Short attention spans are a myth. Here’s the real history.

In 2015, Time and The Telegraph latched onto a report by Microsoft Canada showing that average attention dropped from 12 seconds in 2000 to 8 seconds in 2013. A goldfish, by way of comparison, has a comparatively robust attention span of 9 seconds.

With a stat that catchy, it’s no wonder journalists jumped on it. Even a hardcore skeptic can see why it caught fire.

Of course, look underneath that study, and the references don’t check out. In fact, you can check out this article on the Temple University website, who in turn, references a 2017 Wall Street Journal debunking this. Below, I’ve included a verbatim excerpt because it is just a perfect takedown.

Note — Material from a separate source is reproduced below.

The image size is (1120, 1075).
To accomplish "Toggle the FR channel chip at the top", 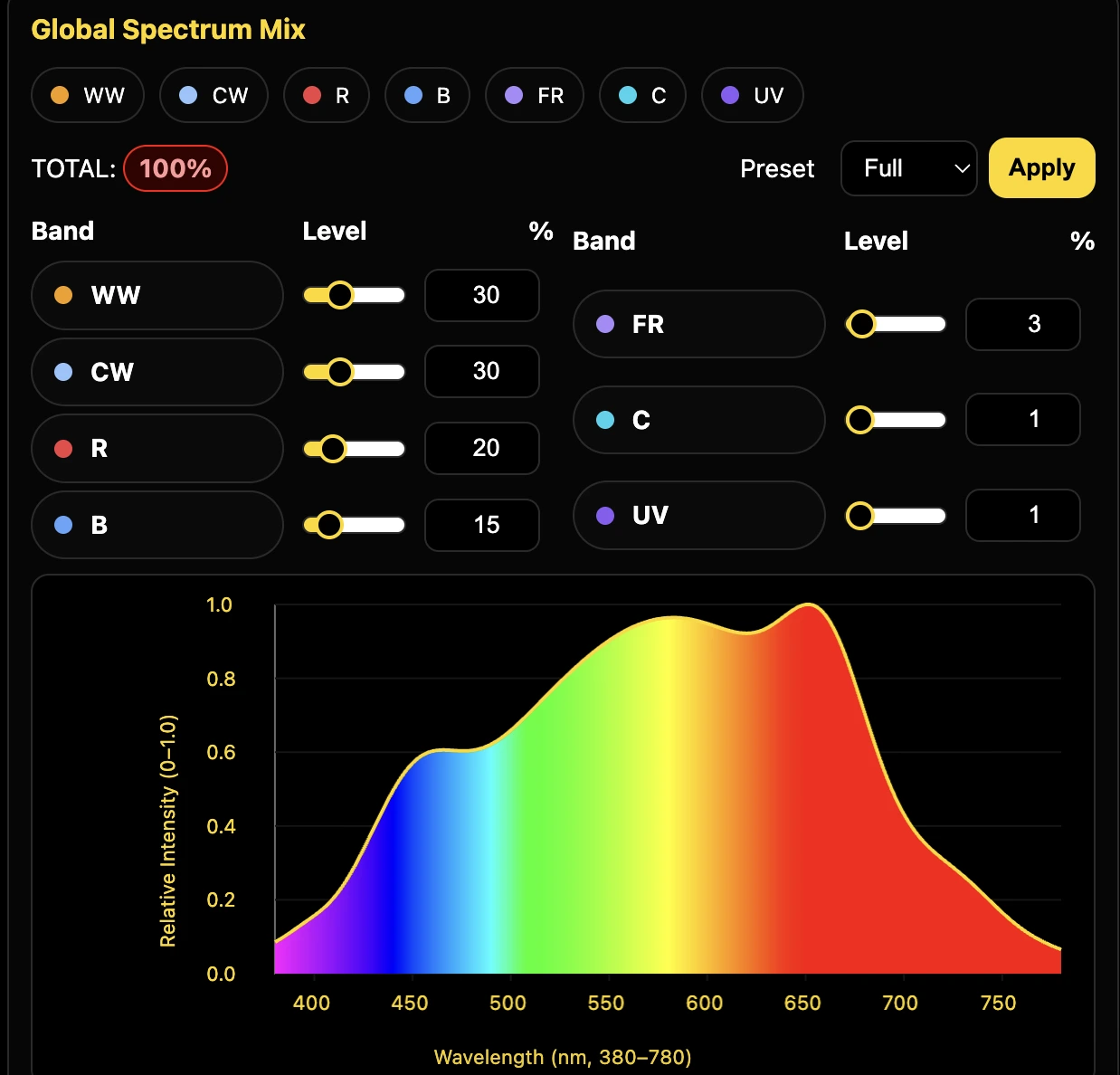I will [534, 94].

“I’ve been measuring college students for the past 20 years,” said Edward Vogel, a professor of psychology and neuroscience at the University of Chicago. “It’s been remarkably stable across decades.”

…“There is no real evidence that it’s changed since it was first reported in the late 1800s,” Dr. Posner [a psychologist known for identifying the brain networks underlying attention] said. Yet it has been widely reported that our focus has slipped.

McGinty, “Is Your Attention Span Shorter Than A Goldfish’s?”, Wall Street Journal February 17, 2017.

The great irony of all this, though, is that the stat spread like wildfire anyway because it was catchy. The spreading of this falsehood itself was proof that people do pay attention to the right message.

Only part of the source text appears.